Syndi creates operating reports on all workflow processes, enabling supervisors to oversee the progress, workloads and status of workflows associated with documents.
Requirements for SyndicIT were that it be SAS 70 compliant and entirely auditable. The system provides a detailed level of audit that can be made available to the internal audit staff or external auditors and literally tracks every access to the system, every user action on the system, every document that’s been touched and any change to any document, and, if you have audit authority, you simply go onto the system, go to the audit function and audit activity on the system, said Radice.
“The time is past for property or legal auditors to incur the time and expense to travel to a property to audit locally-stored paper files,” she said.
Versions for every business need
The primary version of SyndicIT is the SaaS offering to which one user can have access for $99 per month. It includes two gigabits of storage and additional two gigabit increases are available for $5 per month. Three users can have access for $198, reducing the price per user to $66, and with more than three users the price drops to $50 each.

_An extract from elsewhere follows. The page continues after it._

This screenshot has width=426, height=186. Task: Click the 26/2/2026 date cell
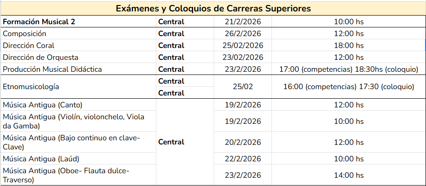click(243, 34)
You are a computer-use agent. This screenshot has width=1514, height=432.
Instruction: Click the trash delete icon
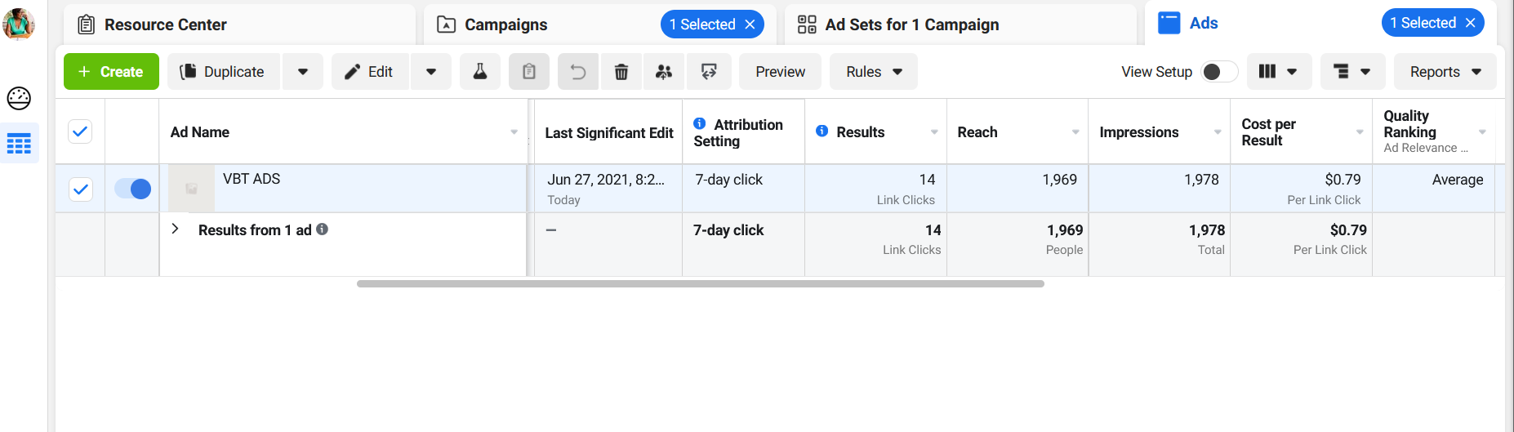point(621,72)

“The costs of these are defined as concurrent users, so you can actually have more accesses permitted that you don’t pay for, as long as they are not active at the same time. If you want 20 people to be able to hit the system at the same time, you would buy 20 concurrent users, but that doesn’t prohibit you from having 100 people from having access, but only 20 can be on at a time,” explained Radice.
Available for $8,000 is the SyndicIT vault, an Internet appliance that looks similar to a VCR or DVD player. “You take it out of the box and plug your LAN cable into it and turn it on and within 15 minutes, a lot less than that, but I will be cautious, you have the capacity of 400 four-drawer file cabinets. It sits quietly on the corner of your desk; the software is already in it, so all you do is plug it in and turn it on and there you are,” said Radice.
A third version of SyndicIT is the SaaS In-house, available to companies that want the system to run in their own data center. “So, 20 concurrent users can have access to an in-house SaaS platform, which by the way, for the technically inclined, is a Citrix/terminal server compatible, meaning you can run it in your data center as an in-house SaaS offering, and that is available for 20 concurrent users, for $999 per month,” said Radice.
SyndicIT, through its relationship with Kodak, offers an Internet, desktop scanner called the Virtual Property Assistant, featuring a touch screen interface specific to the needs of multihousing document capture. Syndi also will work with a company’s existing scanners, fax machines and today’s advanced multifunction printing systems (MFPs) to capture paper documents.
“When we go through the models, we are looking at ROI that overwhelms the fundamental cost of this system. So not only is there unbelievable cost effectiveness, but Syndi comes in three flavors that respond to the needs we’ve identified with our end-user experience,” said Radice.
She points to a recent return on investment study conducted for a large property portfolio that analyzed SyndicIT SaaS and it proved to be in excess of 400 percent, even before factoring in local and offsite paper storage costs.
Radice plans to introduce SyndicIT to the multihousing community by working with and through apartment associations’ education programs, Web-site-based materials, industry Webinars and trade shows.
“Syndi is here from the future. We know where it’s headed and Syndi is here to tell us we are ready with a proven strategy for this transformation to the property automation world,” said Radice.